The cerebral ganglia are located above the oesophagus and supply nerves to the eyes, tentacles, and other sensory organs in the head. Beneath the oesophagus, at the forward part of the foot, lie the pedal ganglia. As their name implies, these supply nerves to the foot muscles.

The third pair of ganglia within the brain lie slightly behind and below the cerebral ganglia. These are the pleural ganglia, and supply nerves to the mantle cavity. Bundles of nerves connect the cerebral, pedal, and pleural ganglia together, as well as running above and below the oesophagus to connect the right and left cerebral and pedal ganglia to each other.

In most gastropods, a short pair of nerve cords passes forward from the cerebral ganglia to a pair of buccal ganglia located above the back of the mouth. These supply nerves to the radula and other parts of the mouth.

==Main nerve cords==
The main nerve cords of the central nervous system run through the length of the body from the pleural ganglia. In the ancestral gastropod, these would presumably have run down either side of the animal, but because of the torsion of the visceral mass found in many modern forms, they now cross over each other. However, a number of species have undergone de-torsion, restoring their original bilateral symmetry.

A pair of parietal ganglia lie along the length of the main nerve cords, supplying nerves to the gill and associated olfactory organ. Because of the torsion of the nerve cords, one parietal ganglion is typically higher in the body than the other. Finally, the nerve cords terminate in a linked pair of visceral ganglia, which supply nerves to the remaining organs of the visceral mass.

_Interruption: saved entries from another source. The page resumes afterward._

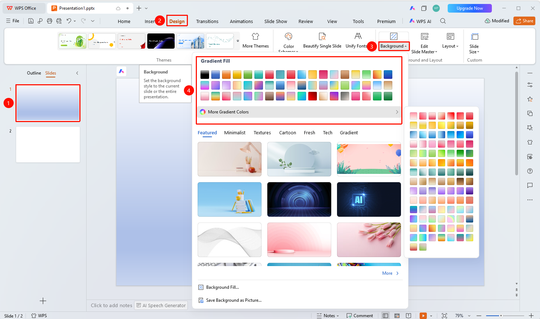Expand More Gradient Colors submenu

[299, 112]
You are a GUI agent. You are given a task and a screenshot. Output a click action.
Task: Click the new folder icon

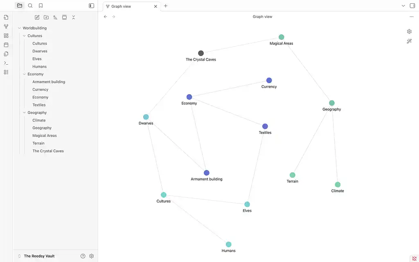(x=46, y=17)
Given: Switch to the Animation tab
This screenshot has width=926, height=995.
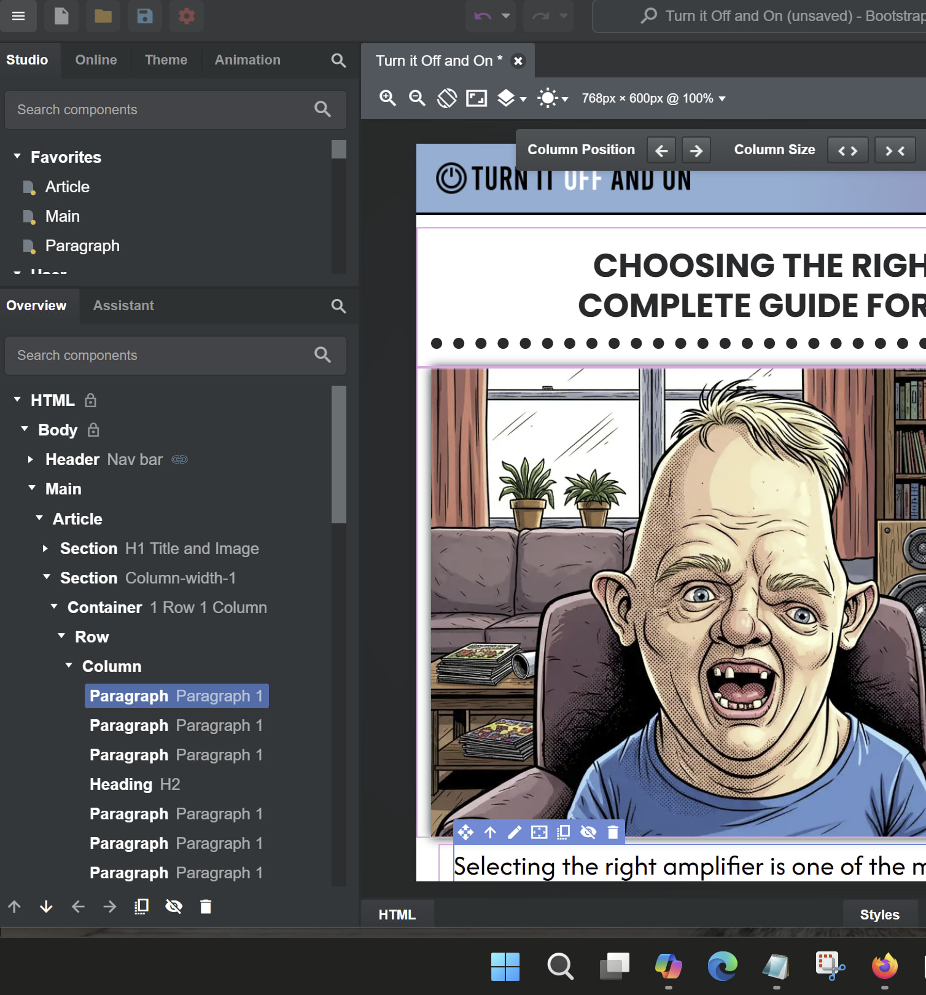Looking at the screenshot, I should click(x=247, y=60).
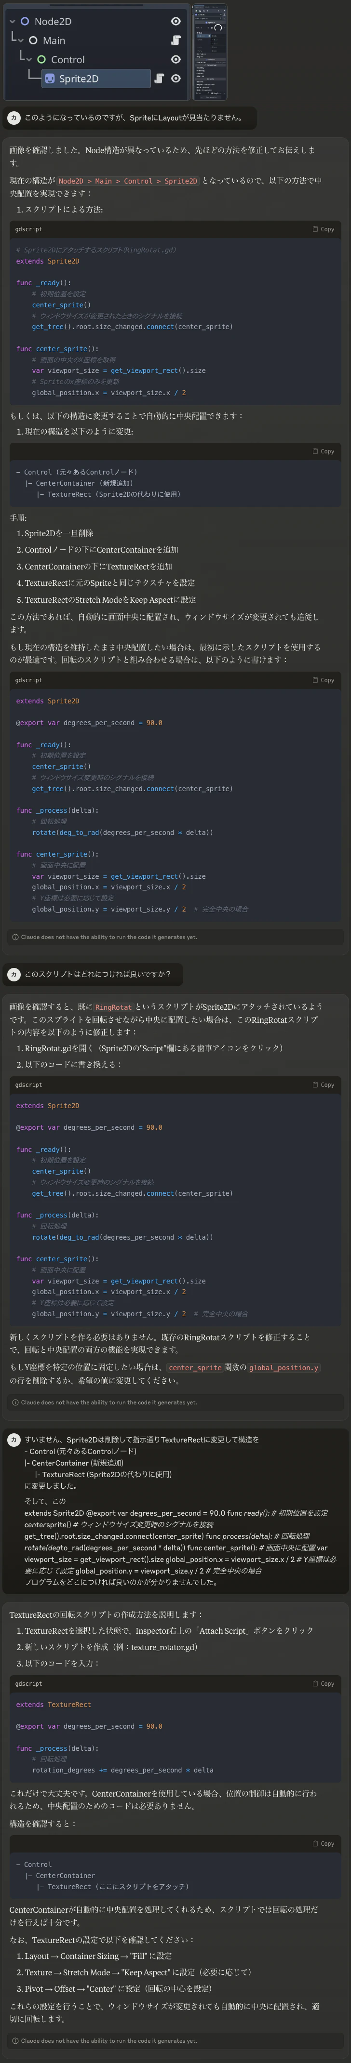The image size is (351, 2063).
Task: Click the Add Metadata button in the Inspector
Action: click(x=212, y=98)
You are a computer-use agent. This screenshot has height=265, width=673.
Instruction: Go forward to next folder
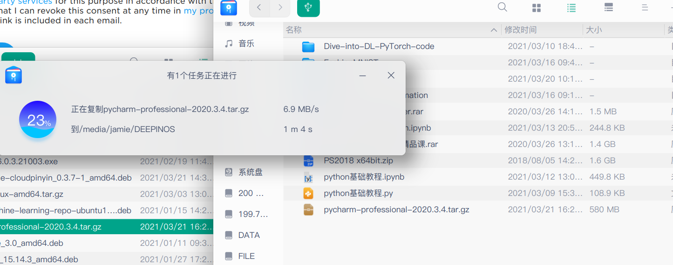click(280, 7)
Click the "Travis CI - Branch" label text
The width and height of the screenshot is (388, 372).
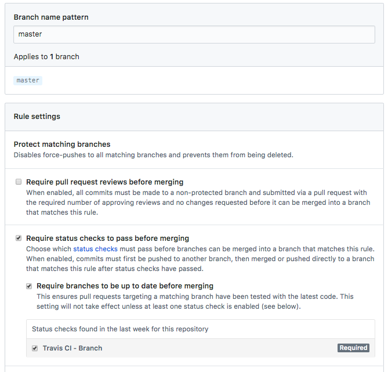[72, 348]
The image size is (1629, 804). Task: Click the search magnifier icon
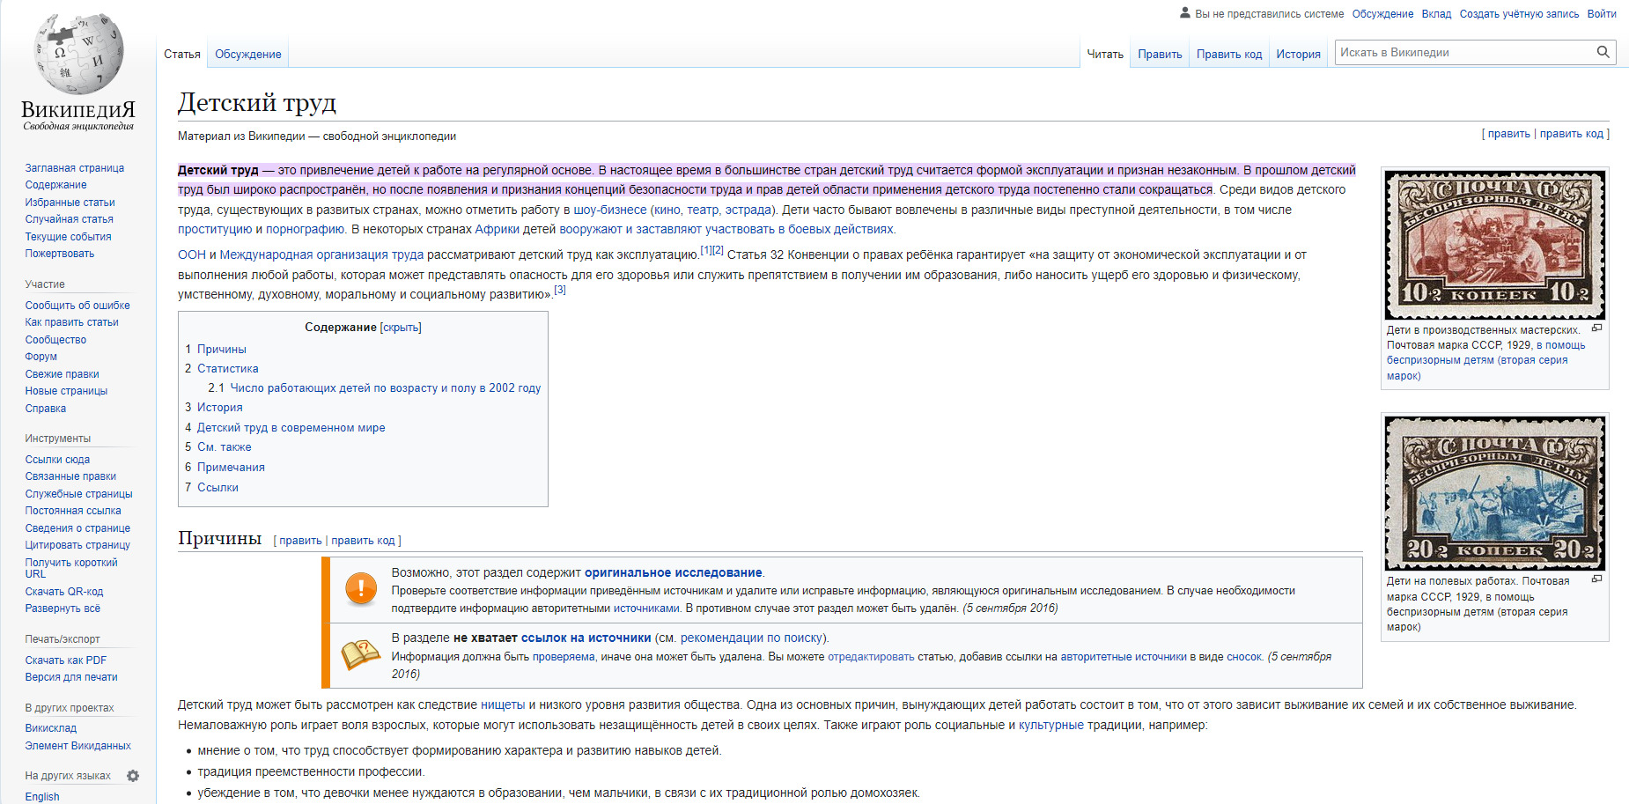1603,52
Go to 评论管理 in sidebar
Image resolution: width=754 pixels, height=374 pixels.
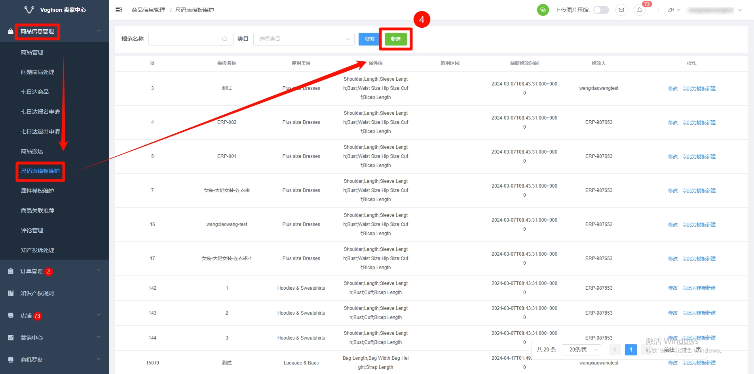click(x=32, y=230)
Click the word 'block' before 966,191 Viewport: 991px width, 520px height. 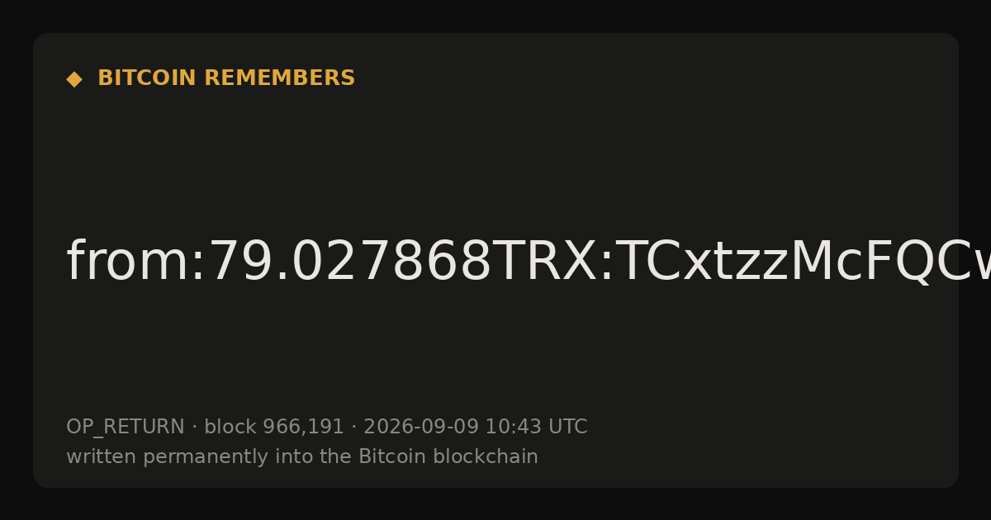click(x=230, y=427)
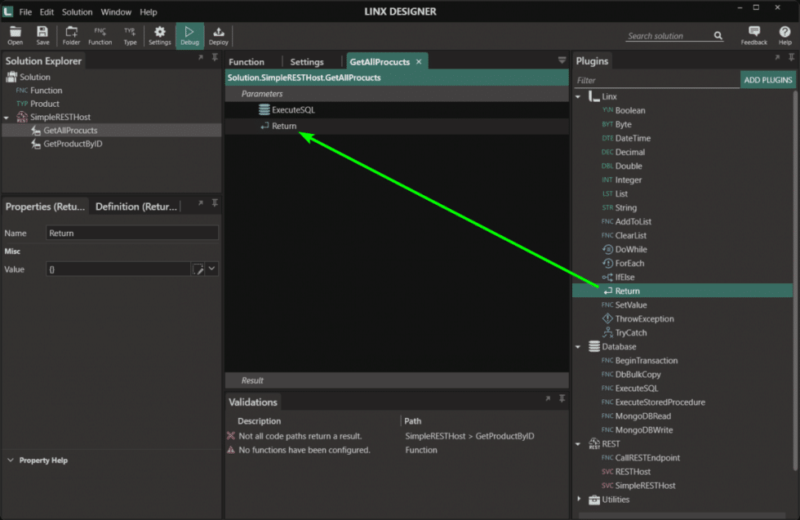
Task: Collapse the Database plugin category
Action: tap(579, 346)
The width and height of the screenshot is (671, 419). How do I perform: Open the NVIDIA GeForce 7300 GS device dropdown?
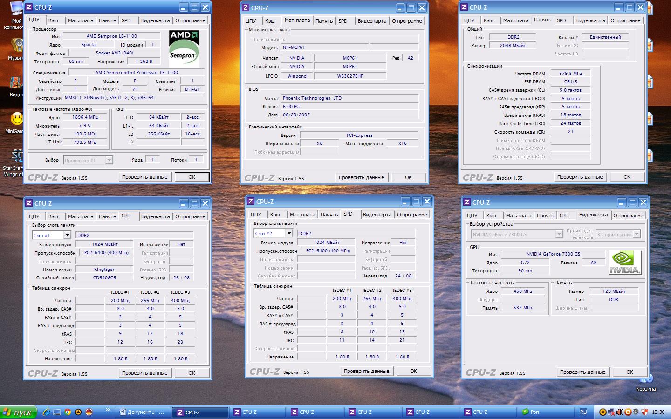pos(559,235)
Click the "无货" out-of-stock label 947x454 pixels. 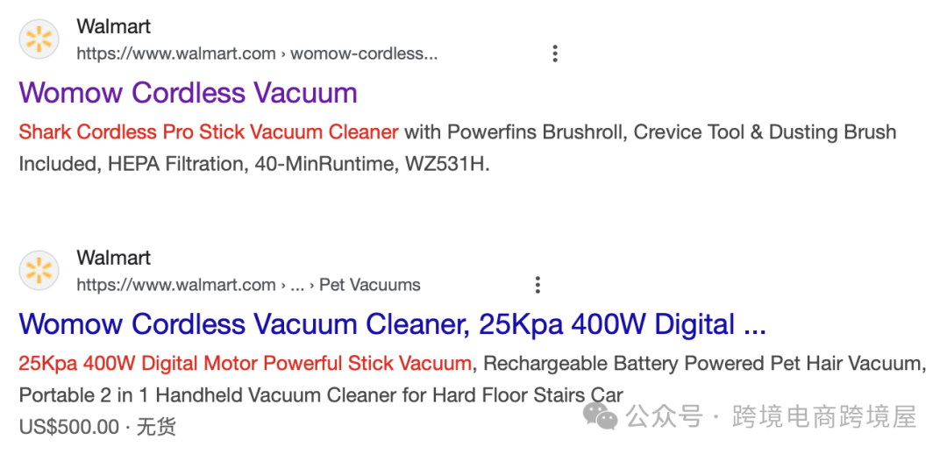coord(156,427)
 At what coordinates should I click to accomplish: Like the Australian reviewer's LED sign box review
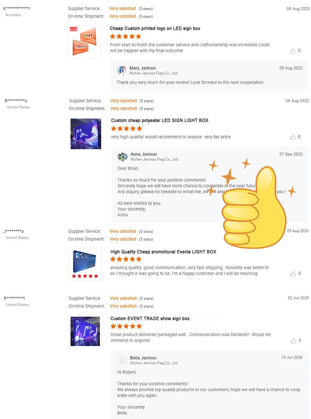coord(293,51)

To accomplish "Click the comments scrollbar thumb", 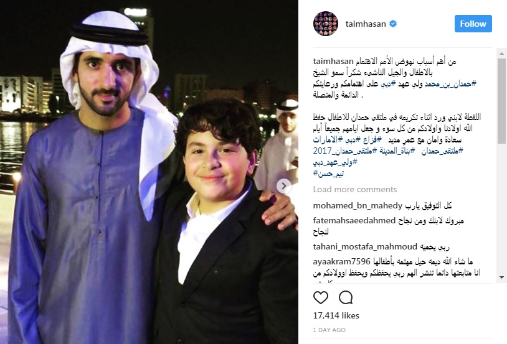I will tap(501, 101).
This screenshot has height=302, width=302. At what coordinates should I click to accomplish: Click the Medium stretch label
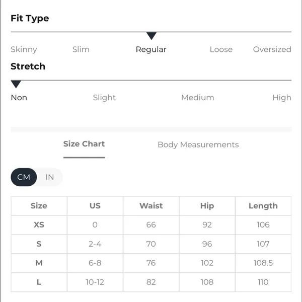pyautogui.click(x=198, y=98)
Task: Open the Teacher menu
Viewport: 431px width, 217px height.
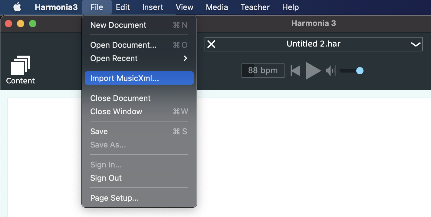Action: pos(255,7)
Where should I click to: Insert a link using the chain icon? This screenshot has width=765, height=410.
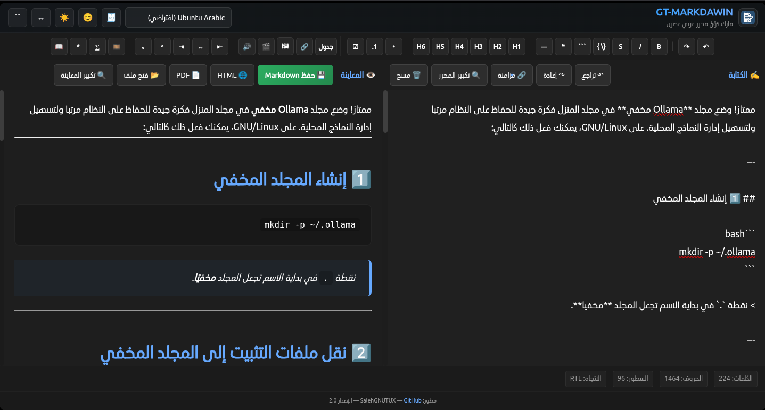coord(304,47)
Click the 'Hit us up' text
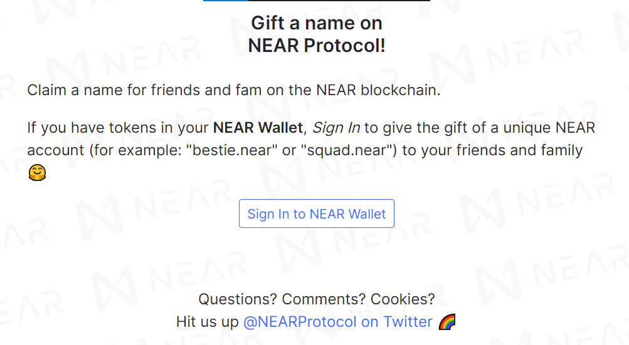The image size is (629, 345). 208,322
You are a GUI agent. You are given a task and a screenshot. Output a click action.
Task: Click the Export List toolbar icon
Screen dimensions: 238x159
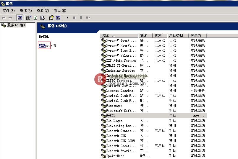point(42,18)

In air-breathing freshwater snails of the genus Lymnaea Lamarck, 1799 goal-directed decision-making during the hunt for food is performed by just two neuron types. Through measuring the action potentials between neurons, just two neurons were able to come to a complicated form of decision making. One neuron in the brain tells the snail if food is nearby, the second neuron signals whether the snail is hungry or not. Such decision making helps the snail save energy by reducing complex brain activity when there is no food nearby and adapts its behavior in the absence of food. Thus the snail can switch between a low-use mode and a high-use mode depending on the decision.

Neurons of Helix, Helix aspersa, are used for study of epileptogenesis, because they are sensitive to epileptogenic drugs including pentylenetetrazol.